Gli studi avevano un’acustica molto bella. Per esempio la stanza della batteria aveva due soffitti aperti e con una scala esterna si andava a mettere il microfono a otto/nove metri di altezza per prendere il totale della batteria, come ha riferito Pasquali Minieri, collaboratore di Baglioni, in un’intervista rilasciata a Filippo Maria Caggiani.

I testi, le musiche e la produzione sono di Claudio. Gli arrangiamenti di Celso Valli. La realizzazione e il missaggio sono di Pasquale Minieri.

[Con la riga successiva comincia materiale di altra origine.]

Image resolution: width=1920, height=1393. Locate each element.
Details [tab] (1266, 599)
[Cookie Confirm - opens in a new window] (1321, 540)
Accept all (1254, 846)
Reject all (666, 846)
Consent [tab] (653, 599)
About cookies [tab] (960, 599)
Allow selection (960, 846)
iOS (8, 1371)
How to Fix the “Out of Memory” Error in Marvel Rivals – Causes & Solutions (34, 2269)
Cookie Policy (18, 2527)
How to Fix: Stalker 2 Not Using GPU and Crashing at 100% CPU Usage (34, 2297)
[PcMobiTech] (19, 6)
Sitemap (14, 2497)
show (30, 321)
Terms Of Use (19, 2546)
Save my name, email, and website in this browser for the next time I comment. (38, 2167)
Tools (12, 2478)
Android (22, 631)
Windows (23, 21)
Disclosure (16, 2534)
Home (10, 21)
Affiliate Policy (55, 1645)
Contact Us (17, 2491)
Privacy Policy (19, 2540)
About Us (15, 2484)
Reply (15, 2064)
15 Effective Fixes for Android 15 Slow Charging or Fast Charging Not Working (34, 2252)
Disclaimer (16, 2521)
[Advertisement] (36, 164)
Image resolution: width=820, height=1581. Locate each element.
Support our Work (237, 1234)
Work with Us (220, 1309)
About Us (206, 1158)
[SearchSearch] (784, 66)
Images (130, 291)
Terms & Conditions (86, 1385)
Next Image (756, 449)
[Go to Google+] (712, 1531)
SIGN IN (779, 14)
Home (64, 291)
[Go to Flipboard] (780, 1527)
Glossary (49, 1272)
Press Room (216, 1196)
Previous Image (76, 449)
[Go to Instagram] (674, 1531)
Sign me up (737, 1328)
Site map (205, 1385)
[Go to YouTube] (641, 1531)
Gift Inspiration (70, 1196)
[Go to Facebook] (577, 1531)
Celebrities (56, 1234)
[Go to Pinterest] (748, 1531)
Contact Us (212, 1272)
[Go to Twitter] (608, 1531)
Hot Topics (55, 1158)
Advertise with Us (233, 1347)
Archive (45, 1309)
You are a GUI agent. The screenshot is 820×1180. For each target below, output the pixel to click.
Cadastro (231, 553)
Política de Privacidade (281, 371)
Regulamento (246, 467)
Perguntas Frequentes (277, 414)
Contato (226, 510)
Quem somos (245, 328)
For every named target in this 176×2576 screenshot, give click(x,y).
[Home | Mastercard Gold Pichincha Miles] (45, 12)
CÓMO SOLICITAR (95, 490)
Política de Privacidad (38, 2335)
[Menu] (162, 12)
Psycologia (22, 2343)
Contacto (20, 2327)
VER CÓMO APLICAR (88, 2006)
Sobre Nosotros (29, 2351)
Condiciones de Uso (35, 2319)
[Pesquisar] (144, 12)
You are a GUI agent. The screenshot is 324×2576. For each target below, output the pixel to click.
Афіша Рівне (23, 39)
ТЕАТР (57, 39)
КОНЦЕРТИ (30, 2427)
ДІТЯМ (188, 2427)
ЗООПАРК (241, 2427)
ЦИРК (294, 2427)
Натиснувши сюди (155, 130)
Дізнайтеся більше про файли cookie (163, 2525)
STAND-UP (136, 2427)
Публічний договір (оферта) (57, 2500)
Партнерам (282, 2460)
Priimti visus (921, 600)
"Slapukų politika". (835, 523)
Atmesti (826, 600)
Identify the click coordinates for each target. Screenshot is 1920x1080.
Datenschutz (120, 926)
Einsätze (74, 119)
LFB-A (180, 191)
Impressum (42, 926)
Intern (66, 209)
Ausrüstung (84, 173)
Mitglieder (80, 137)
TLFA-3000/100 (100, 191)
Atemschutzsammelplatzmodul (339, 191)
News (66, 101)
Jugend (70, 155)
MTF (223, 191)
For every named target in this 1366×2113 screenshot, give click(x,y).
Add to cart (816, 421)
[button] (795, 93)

Nell’album però figurano musicisti di fama internazionale come Pino Daniele, Mia Martini, Paco de Lucía, Youssou N’Dour, Didier Lockwood, John Giblin, Pino Palladino, Steve Ferrone, Danny Thompson e la band di Peter Gabriel. Fra i presenti anche Oreste Lionello voce recitante in “Dov’è dov’è” e nello stesso pezzo anche i suoi genitori Riccardo Baglioni e Silvia Saleppico, il suo ex insegnante Mario Pescetelli e la domestica di casa sua quando era piccolo Teresita Lastoria.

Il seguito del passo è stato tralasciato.